Anderson Clayton, North Carolina Chair of the Democratic Party, bottom right, in Charlotte, April 17, 2023. Clayton, 25, took over three months ago, aiming to reconnect with rural voters and engage the younger generation. (Sean Rayford/The New York Times)
Anderson Clayton, North Carolina Chair of the Democratic Party, bottom right, in Charlotte, April 17, 2023. Clayton, 25, took over three months ago, aiming to reconnect with rural voters and engage the younger generation. (Sean Rayford/The New York Times)

While acknowledging it will be an uphill climb, Clayton’s party has taken a more aggressive stance. Organizing on the ground year-round, not just in the weeks before an election, is a priority, she said.

She often spends several hours a day in her father’s bright red 1997 Ford F-250, and she estimates that she has driven about 7,000 miles visiting her state’s far-flung counties. (In April, Clayton also went to the White House Easter Egg Roll to highlight the North Carolina farmers who had supplied the eggs.)

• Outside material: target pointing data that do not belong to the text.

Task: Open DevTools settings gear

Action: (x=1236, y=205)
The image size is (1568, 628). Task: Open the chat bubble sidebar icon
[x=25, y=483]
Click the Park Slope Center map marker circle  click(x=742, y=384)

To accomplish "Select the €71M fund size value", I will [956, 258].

Back in her home state in the middle of last month, she led a rally of about 150 people in the district of Tricia Cotham, a state representative and a lifelong Democrat who days earlier switched her party to Republican. Afterward, Clayton chatted with attendees as others broke into groups and went to knock on doors in Cotham’s neighborhood.

Her defection gave the GOP the numbers necessary to override any potential veto from Roy Cooper, North Carolina’s Democratic governor. But the new party chair, who has also nudged an increase in grassroots donations and donors, saw it as an opportunity to alchemize anger into action.

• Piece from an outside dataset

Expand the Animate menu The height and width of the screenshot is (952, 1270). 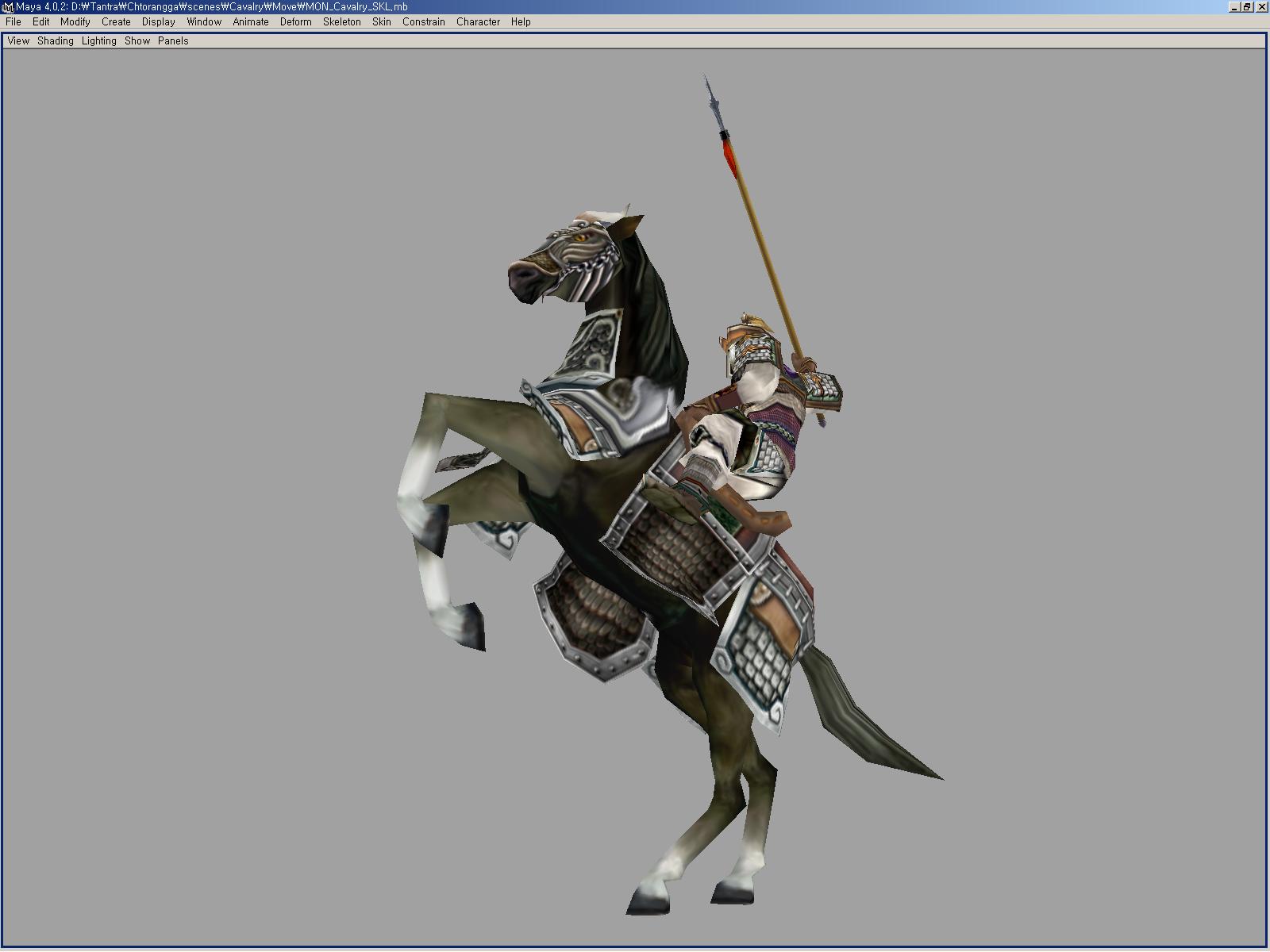(251, 22)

Clayton won her race in February, ousting Bobbie Richardson, the first-term incumbent and the state Democratic Party’s first Black chair, in a race widely seen as an upset. Richardson, 73, had the backing of the state’s Democratic establishment, including Cooper and Josh Stein, the attorney general.

Clayton, who considers herself an organizer rather than an activist, has been involved with politics since early in her time at Appalachian State University, when she ran for a seat in the student government and then became student body president. After graduating, she worked on the presidential campaigns of Sens. Kamala Harris and Elizabeth Warren and on the Senate campaign of Amy McGrath in Kentucky.

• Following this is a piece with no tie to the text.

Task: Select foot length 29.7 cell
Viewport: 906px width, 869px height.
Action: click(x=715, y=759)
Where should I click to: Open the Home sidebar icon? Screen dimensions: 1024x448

She then returned to Roxboro and became chair of the Person County Democratic Party. She helped flip the Roxboro City Council in 2021 and a state legislative seat in 2022 and then decided to run to lead the state party. (She also works part time as a broadband analyst for the Center on Rural Innovation.)

Zeb Smathers, the Democratic mayor of Canton, who endorsed Clayton, said he was impressed by her understanding of small-town voters. She understood, he said, that “there are a lot more Cantons than Charlottes.”

She speaks bluntly with voters she knows are turned off by the Democratic brand. Although she does not blame Democrats exclusively, she did not hold back when discussing the effects of trade deals like NAFTA, signed under a Democratic president four years before she was born, that have hollowed out blue-collar towns and lurched once-reliable voters to the other side of the aisle.

“What did it do to these communities?” she said, faulting both parties. “We never invested back in them to make sure they survived.”